What the exercise asks:
When copying the records below, omit any image and print everything else exactly.

↓

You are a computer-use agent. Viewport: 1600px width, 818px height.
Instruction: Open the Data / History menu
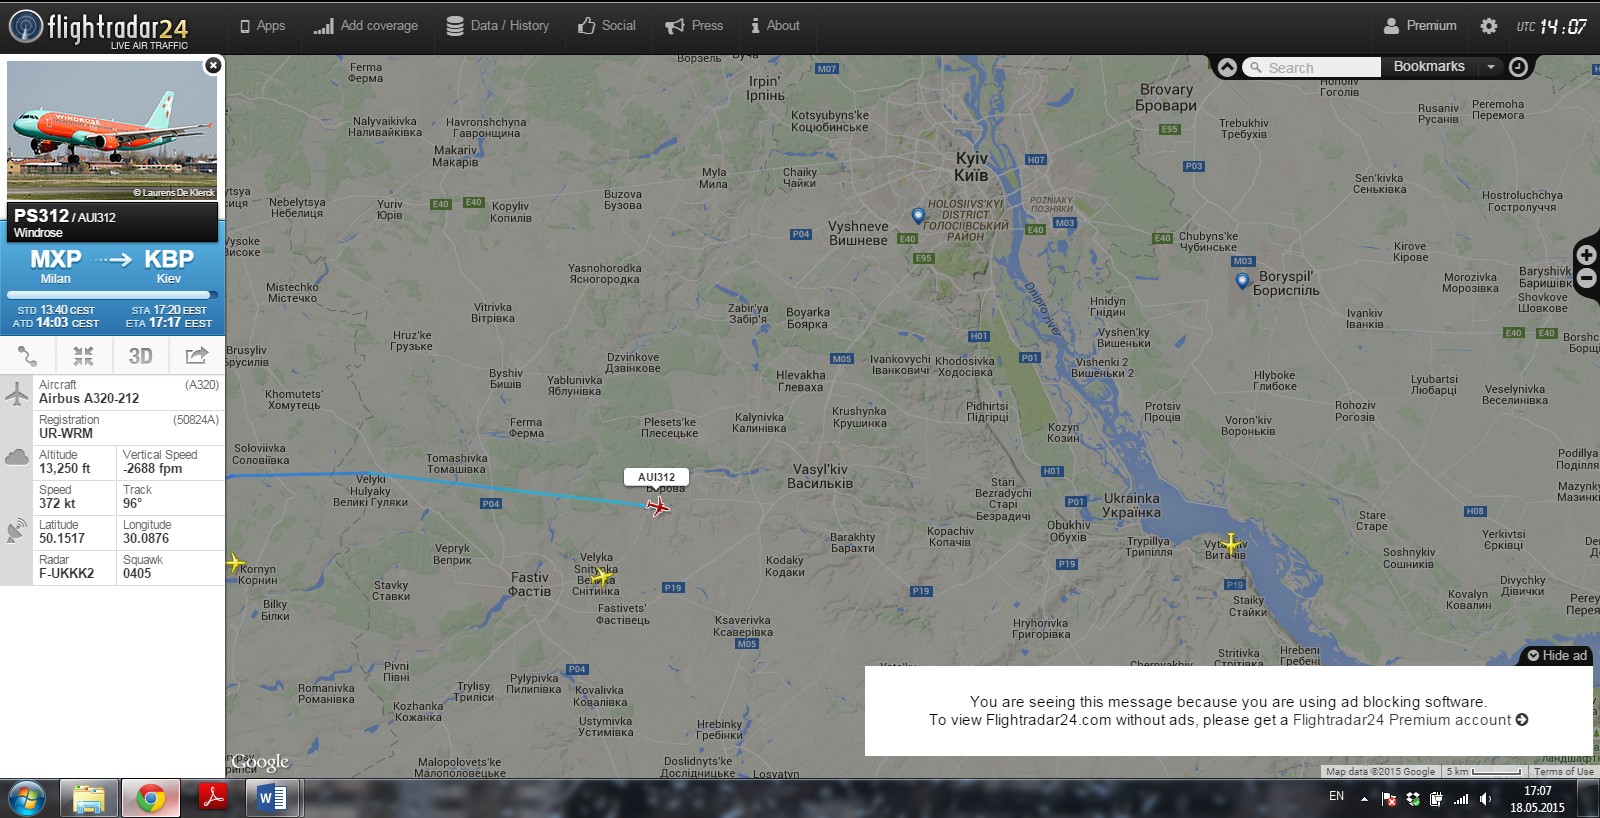coord(497,26)
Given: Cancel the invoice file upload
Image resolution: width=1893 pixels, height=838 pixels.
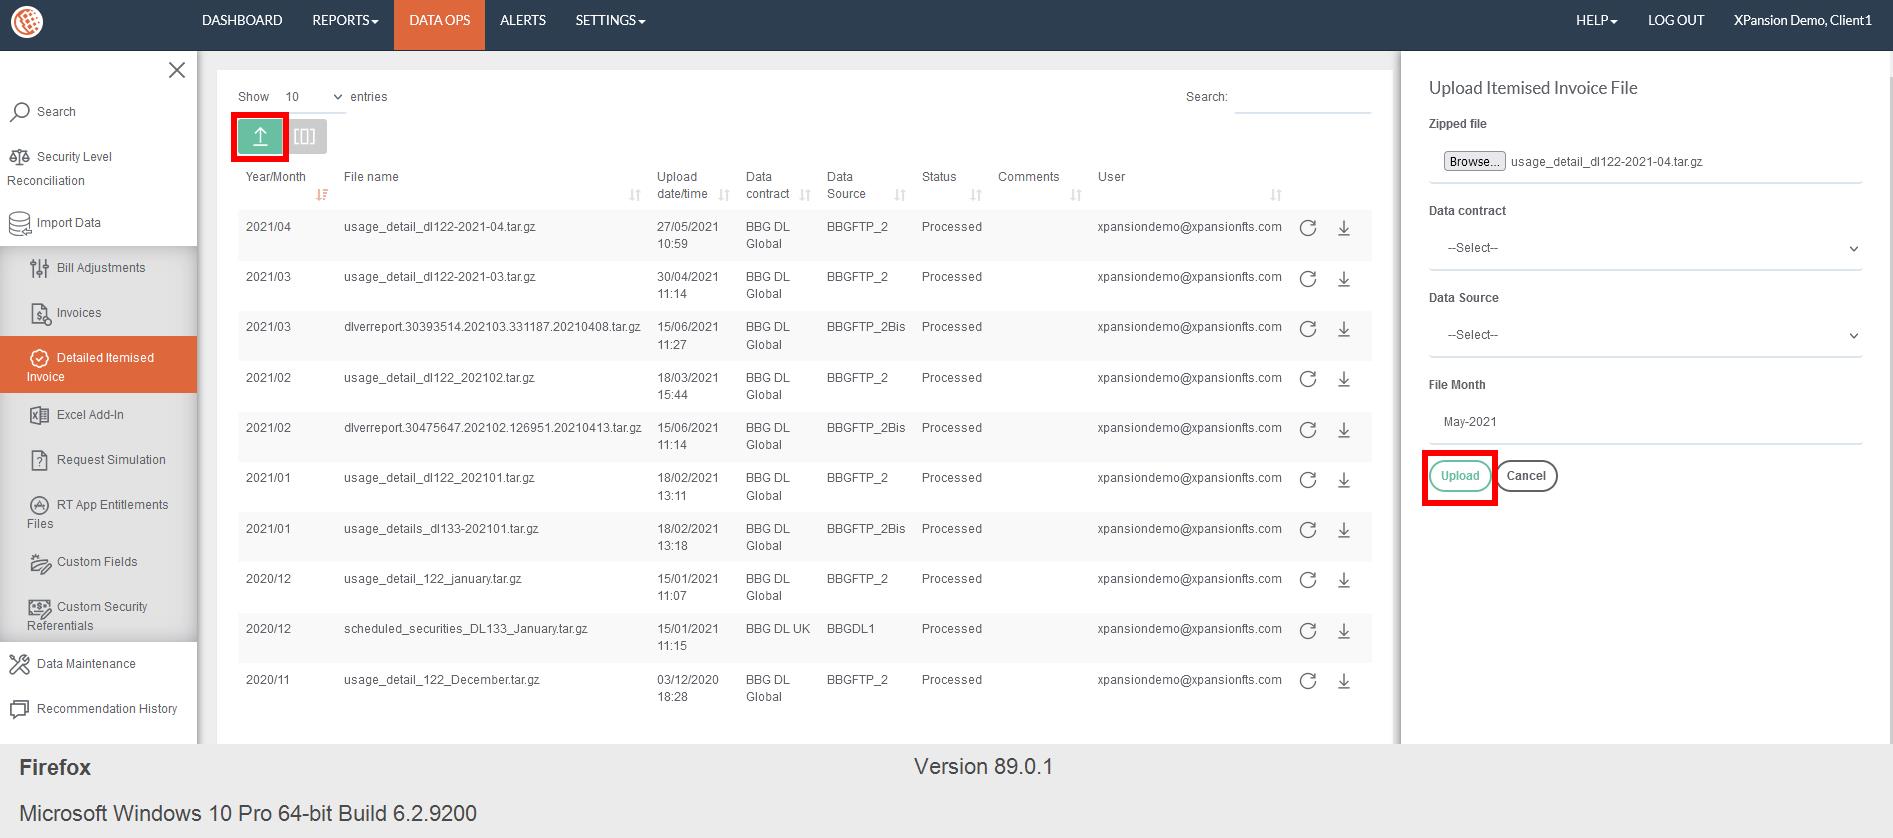Looking at the screenshot, I should click(x=1526, y=476).
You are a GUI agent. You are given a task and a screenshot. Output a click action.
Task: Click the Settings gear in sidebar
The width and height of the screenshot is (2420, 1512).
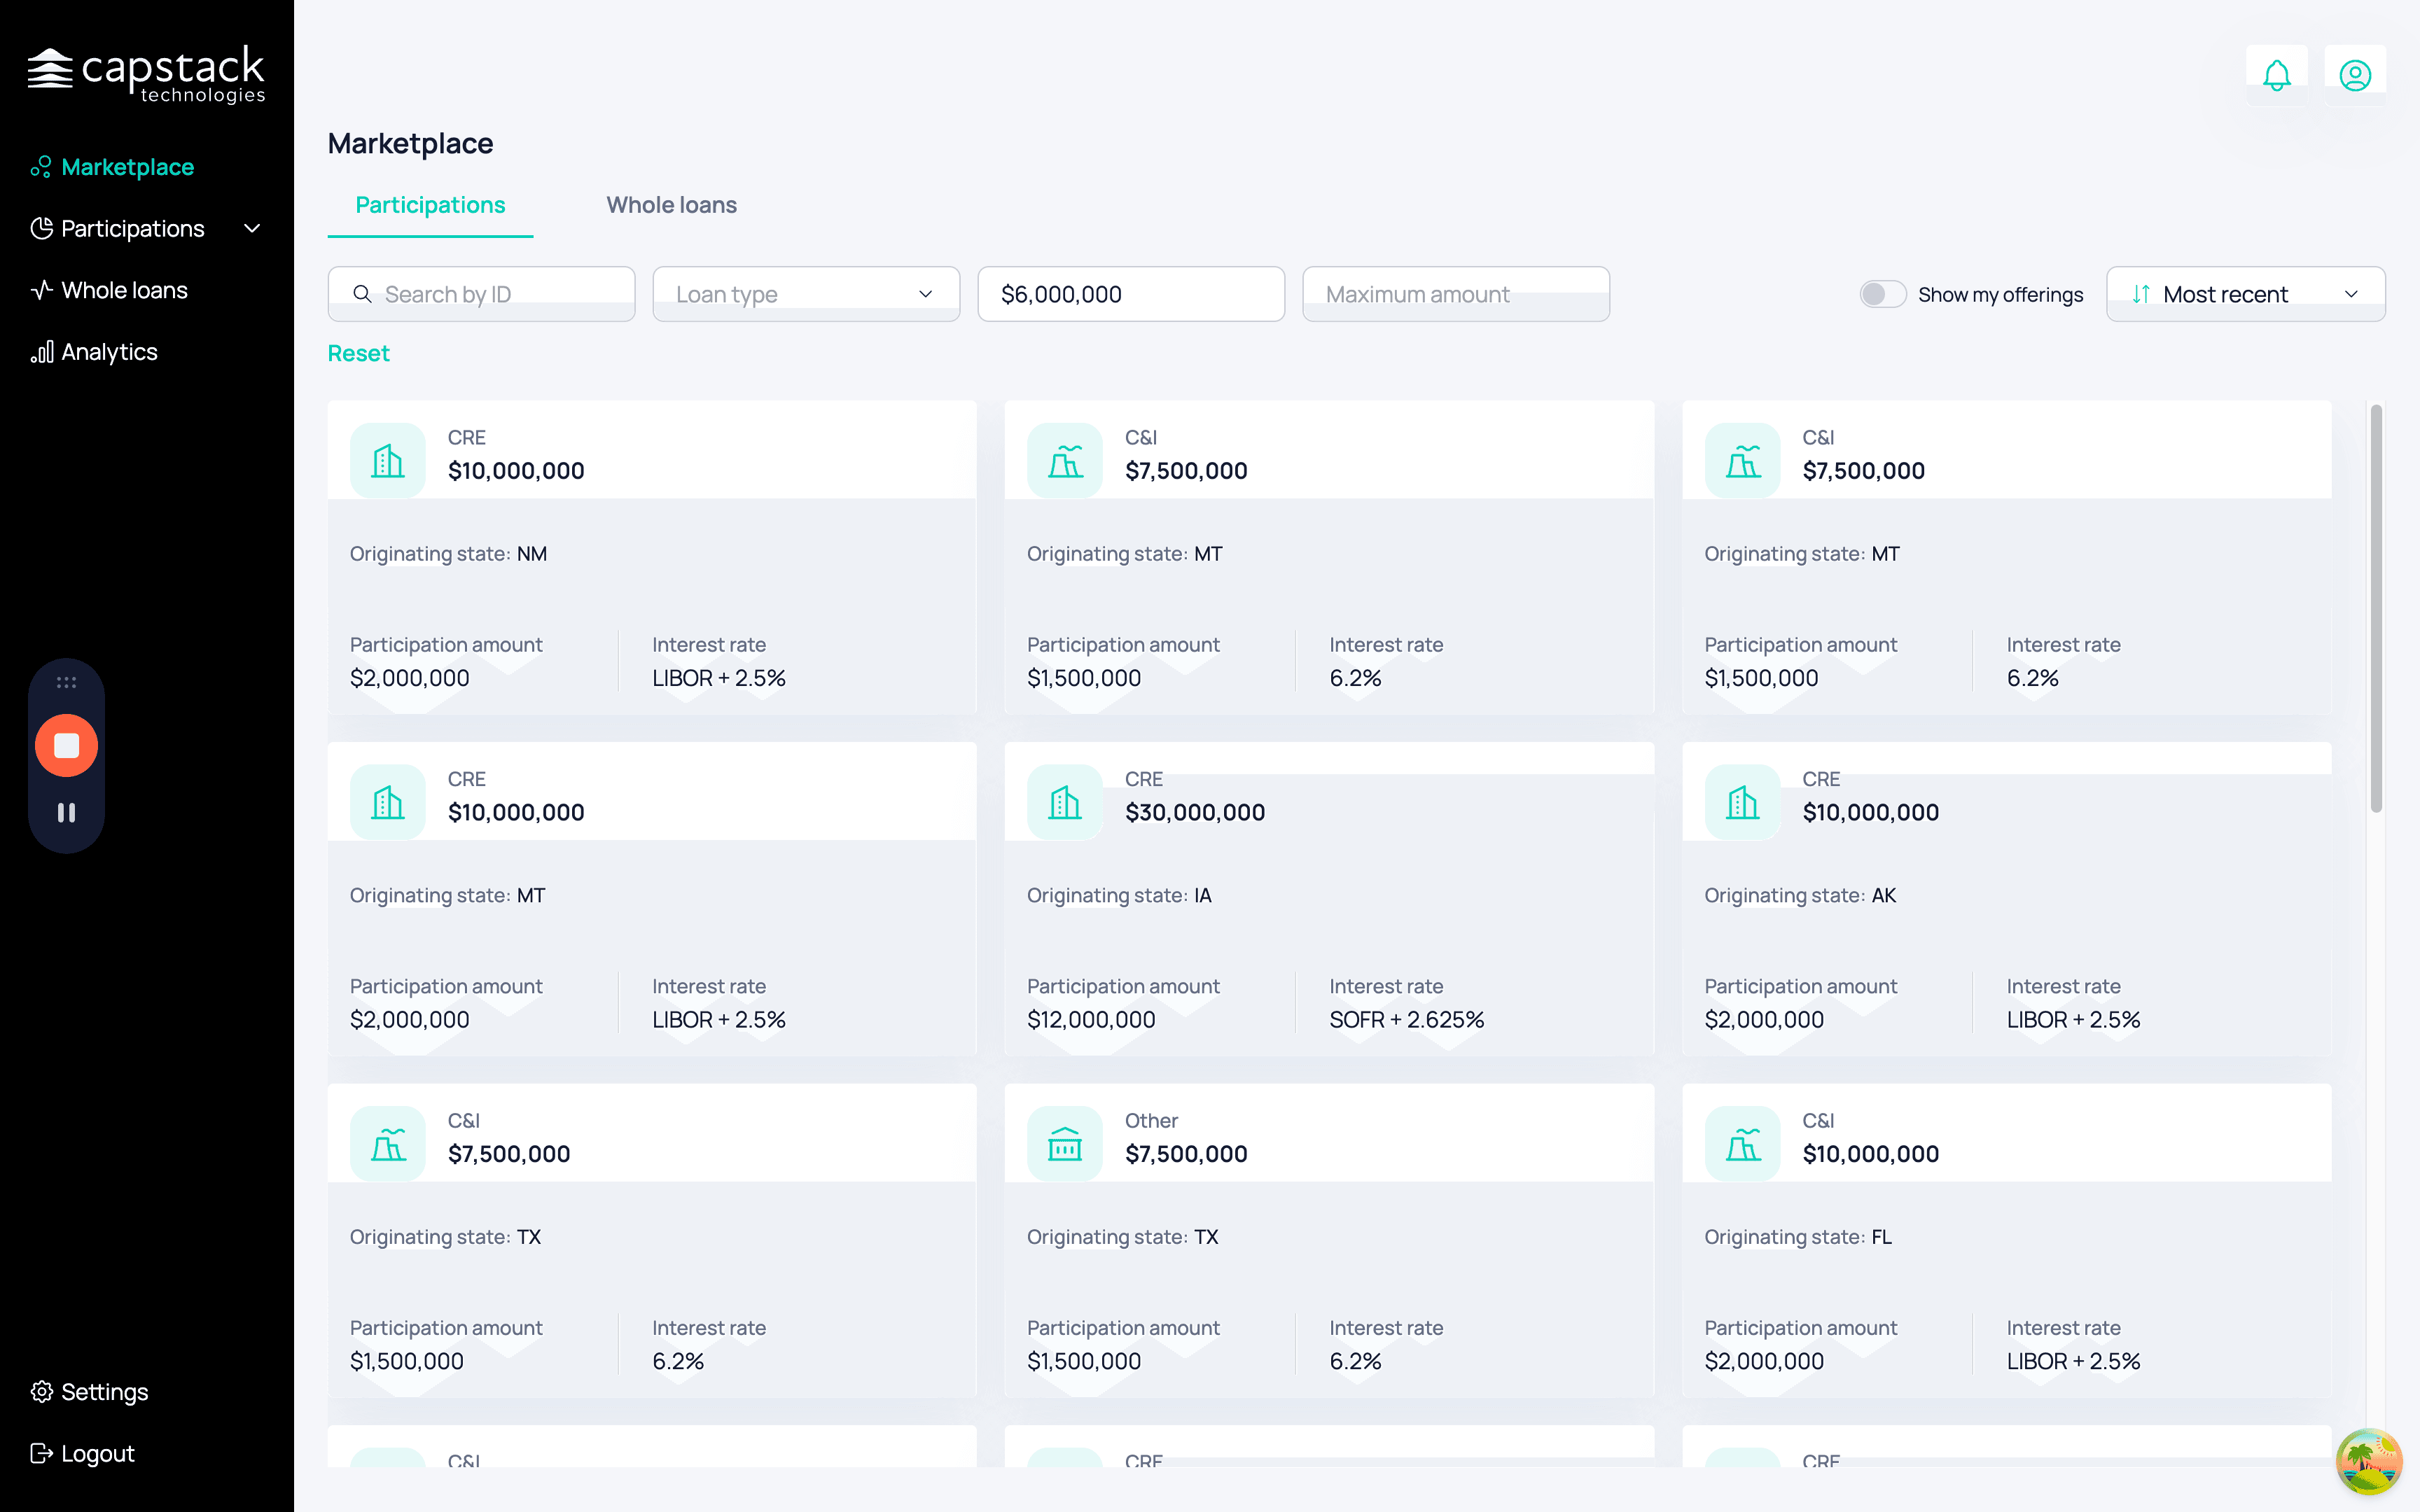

↑

Written answer:
You are a computer-use agent. Viewport: 1600px width, 818px height.
Instruction: Open the Data / History menu
coord(497,26)
Given: Cancel the invoice file upload
Image resolution: width=1893 pixels, height=838 pixels.
Looking at the screenshot, I should click(x=1526, y=476).
You are a GUI agent. You are given a task and a screenshot. Output a click action.
Task: Click the Settings gear in sidebar
The width and height of the screenshot is (2420, 1512).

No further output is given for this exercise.